When it’s all said and done, “Vision of Hope” may not be the best episode of Rebels yet, but it’s the one that feels the most comfortable in its own skin. It’s not relying on gimmicks or big fan-servicey cameos, but rather on the strength of its own characters and established stories. There’s a great moment right at the end of the episode where Ezra talks with Hera about letting the hope of finding his parents and his desire to trust Trayvis cloud his judgement, and Hera reassures him of the fact that his instinct to see the best in people is anything but a flaw.
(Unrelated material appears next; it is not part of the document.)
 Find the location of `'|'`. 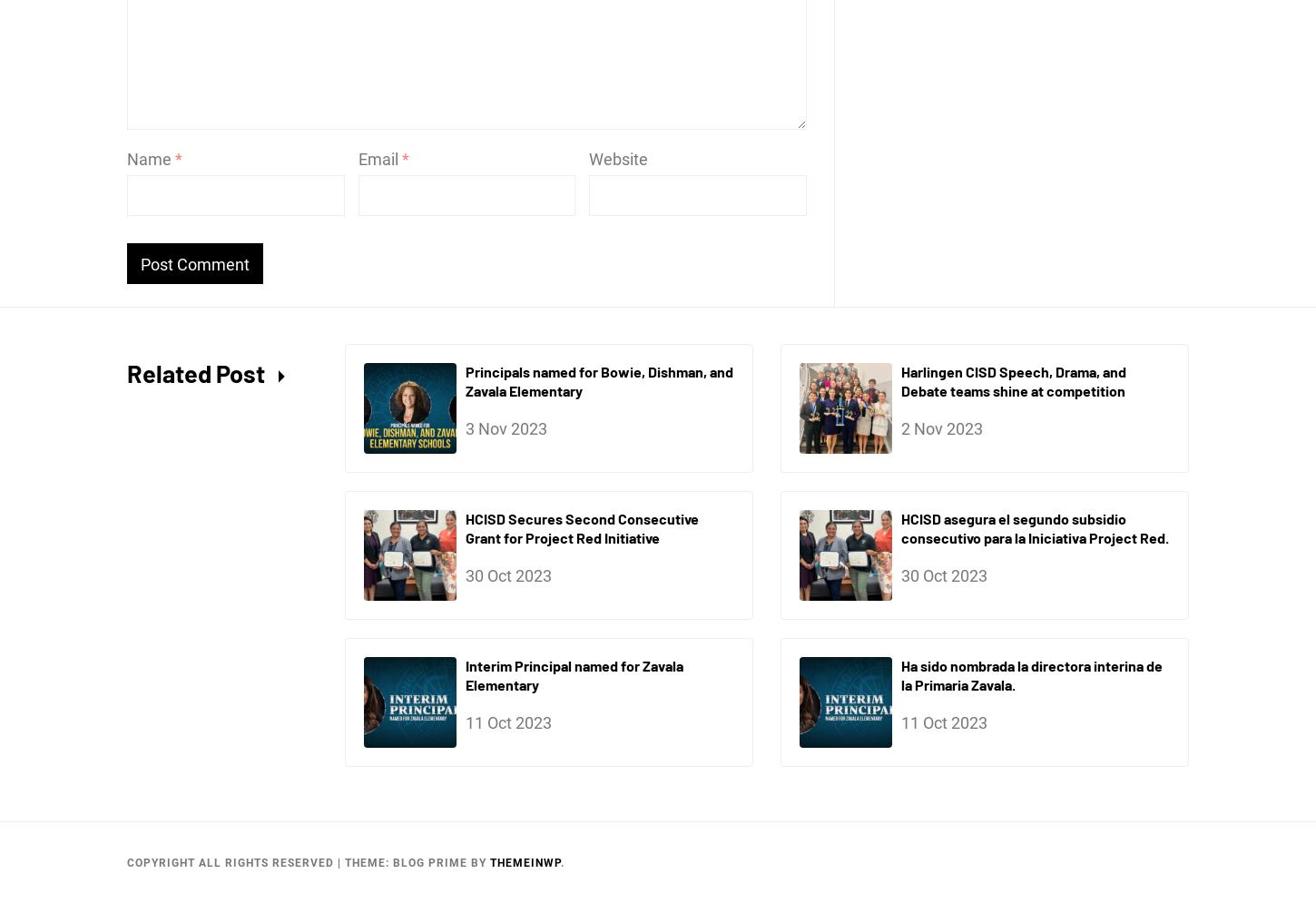

'|' is located at coordinates (339, 863).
It’s a wonderfully understated moment that grows so naturally out of who these characters are. I’ve previously addressed the complaints that Rebels is too narrow in scope, that it spends to much time on Lothal, and that its conflicts feels small in comparison to the film series and even The Clone Wars, but I love that smallness. There’s a feeling of intimacy that Rebels achieves that I can’t say has ever really existed in Star Wars before. This isn’t a story about people with grand destinies saving the galaxy or heroes being corrupted by wars waged on false pretenses, but rather it’s about the lives of a few ordinary people doing what they can to fight for what they believe in, and it’s a story that I’ve deeply enjoyed watching it unfold.